Recorded information Block Start

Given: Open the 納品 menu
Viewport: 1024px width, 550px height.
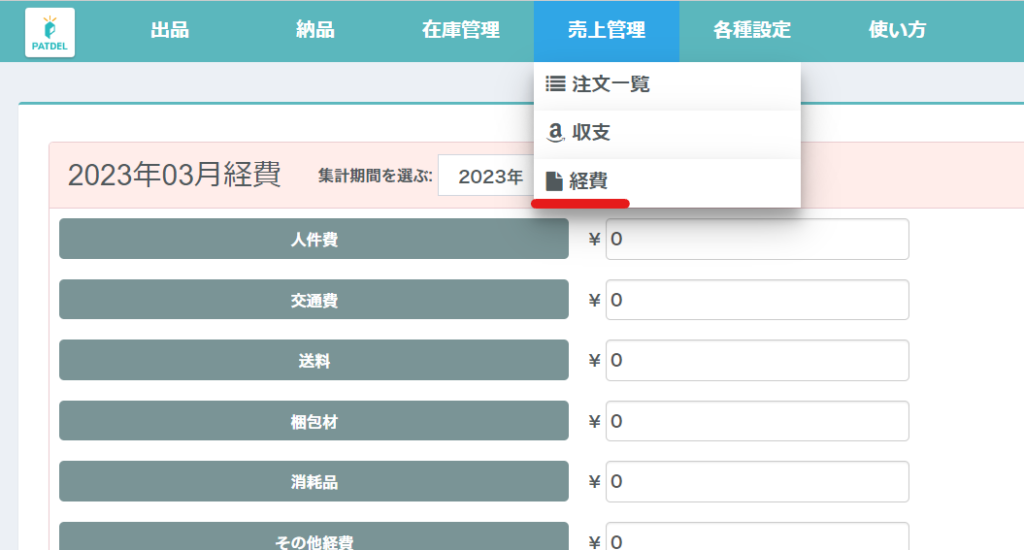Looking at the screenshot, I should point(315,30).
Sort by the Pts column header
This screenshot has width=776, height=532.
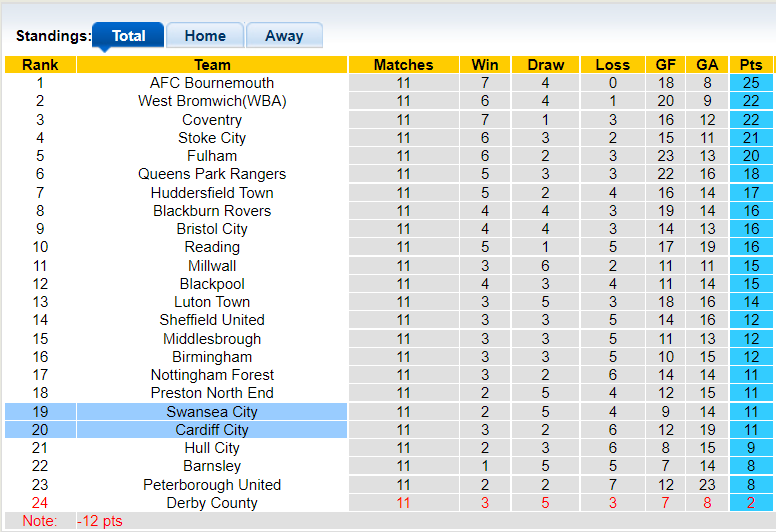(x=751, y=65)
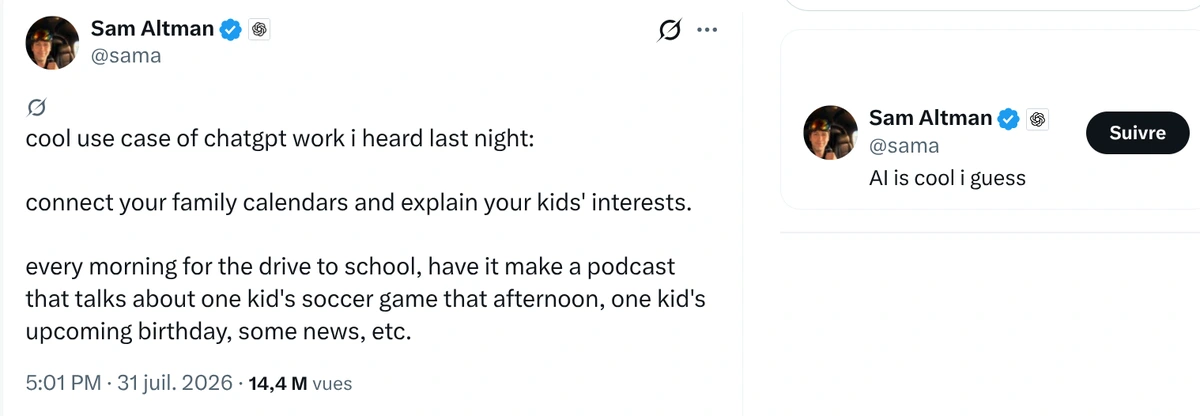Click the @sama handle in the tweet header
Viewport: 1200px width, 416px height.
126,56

Recorded information Block End
Recorded information Block Start

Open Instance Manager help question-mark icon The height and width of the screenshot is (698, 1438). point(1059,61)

Recorded information Block End
Recorded information Block Start

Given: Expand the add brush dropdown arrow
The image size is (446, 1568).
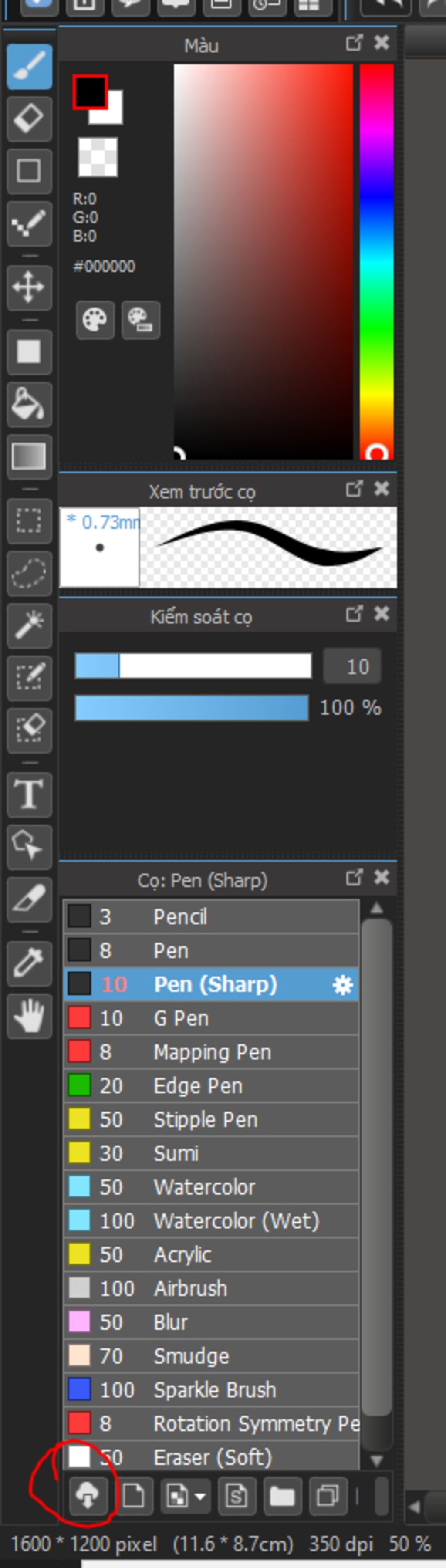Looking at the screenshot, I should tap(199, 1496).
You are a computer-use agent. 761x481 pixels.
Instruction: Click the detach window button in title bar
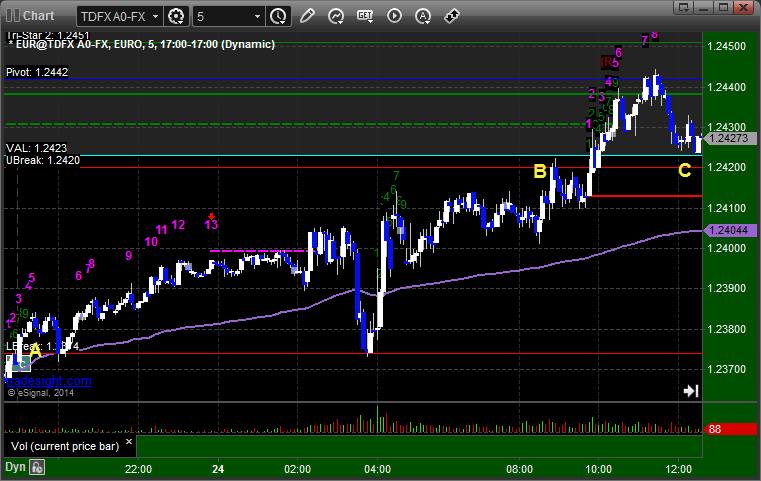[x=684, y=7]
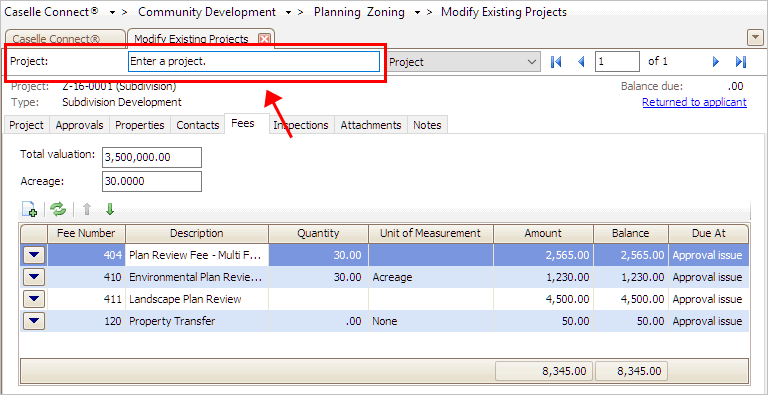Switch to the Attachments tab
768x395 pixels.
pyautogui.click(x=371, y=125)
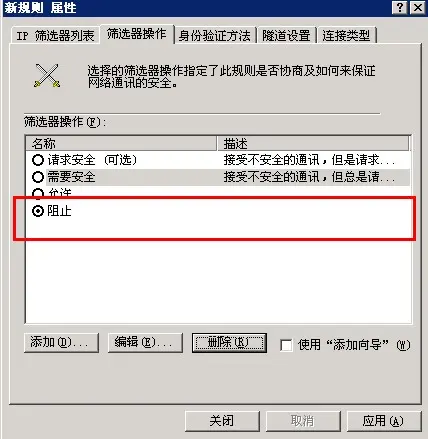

Recorded information Block End

### Task requirements
Would you please copy every line in the data that contains the word "Given"?

### Output of the task
Given: Open the 納品 menu
Given: Expand the add brush dropdown arrow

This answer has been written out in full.